Страница 17 из 28
Белогорский ничего не мог с собой сделать: он отошел в дальний угол, откуда молча наблюдал за стараниями Коквина. Он видел, что тело банкира окончательно прекратило какие-либо самостоятельные движения и сотрясалось лишь усилиями седока.
– Товарищ Коквин, он умер, – робко подал голос Антон.
Коквин повернул к нему лицо, которое ничего не выражало, и продолжал работу.
– Умер он, умер, – шепнул Белогорский, делая выразительное лицо.
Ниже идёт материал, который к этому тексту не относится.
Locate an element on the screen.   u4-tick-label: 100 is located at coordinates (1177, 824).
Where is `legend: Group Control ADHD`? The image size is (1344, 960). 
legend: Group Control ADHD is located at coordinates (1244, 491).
Активность звеньевого начала понемногу снижаться. Антон выжидающе смотрел ему в глаза; те бесстрастно смотрели сквозь подчиненного. Наконец, фигура, оседлавшая бездыханного банкира, застыла, словно вдруг почувствовала истечение трупного холода и напиталась им.
– Слезай, ему уже не поможешь, – сказал Антон, стараясь придать тону серьезность и торжественность.
Коквин глядел на него, не мигая. Сознание постепенно возвращалось в его зрачки – возвращалось и несло с собой нечто новое, прежде Антоном не виданное. Придя в себя, звеньевой уставился на труп, не веря своим глазам. Медленно, грациозно перекинул через покойника левую ногу, медленно сполз и замер возле постели, изучая то, что в ней охлаждалось.
– Умер, – повторил он с замиранием. – Мертвый! – И звеньевой повернулся к Антону, отчего тот разинул рот и вжался в стену. – Мертвый! – воскликнул Коквин с восторженной угрозой. – Гнусь какая, а?
Антон кивнул, не зная, что ответить.
– Трупашок – запашок, – сказал Коквин ласково и провел ладонью по щеке банкира. И вдруг впился ногтями в безответную мякоть. А после этого другой рукой вцепился в губы мертвого, сграбастал их в кулак и яростно дернул – раз, другой, третий… Потом оставил и эту затею, на шаг отступил и с размаху ударил тяжелым ботинком в бок. Схватил использованный шприц и хищно, упоенно воткнул иглу сначала в горло, затем – в студенистое глазное яблоко.
– Ты…ты что делаешь? – Антон настолько струсил, что даже не ощутил страха.
– Это ж мертвец! – Коквин оскалил мелкие жемчужные зубы. Их перламутровый блеск ассоциировался почему-то с блеском сухожилий и фасций. – Ты просто еще не уяснил, что мертвец – это враг! Это альфа и омега всякого зла!
«Стоит ли мессы Париж?» – пронеслось в голове у Белогорского. Коквин расстегнул галифе и начал мочиться на покойника.
– Увидят, – беспомощно простонал Антон.
– Он и так был мокрый, – возразил Коквин и визгливо хихикнул. – Становись рядом! Давай-давай, не тушуйся! Будет тебе боевое крещение.
Белогорский замотал головой. Звеньевой нахмурился:
– Живо встал! Не то в два счета вылетишь! Если в скрытую оппозицию не запишут…тогда другой разговор пойдет!
Антон, не веря, что это делает он, Антон Белогорский, приблизился к ложу усопшего. Коквин уже закончил выделение мочи и выжидающе, с одобрением глядел на него.
– Можно запереть дверь? – спросил Антон жалобно.
Коквин презрительно плюнул, притворил дверь и встал к ней спиной, широко расставив ноги.
– Начинай же! – приказал он нетерпеливо.
И Антон подчинился.
…Домой он вернулся за полночь: шлялся по городу, где-то пил, на что-то глазел – без формы, в обычном гражданском платье. Вошел в свой дом подшофе, с разбегающимися мыслями и при деньгах. В окне увидел ту самую фигуру, сквозь зубы выматерился и отправился спать, не желая вмешиваться в очередной малопонятный спектакль. Перед тем, как лечь, обнаружил на полу и на сиденьях стульев лужицы прозрачной холодной воды. Взяться им было неоткуда: кран был плотно завернут, потолок не протекал, окна и двери надежно заперты. На душе сделалось совсем паршиво, и сон – на сей раз без снов – не сулил облегчения.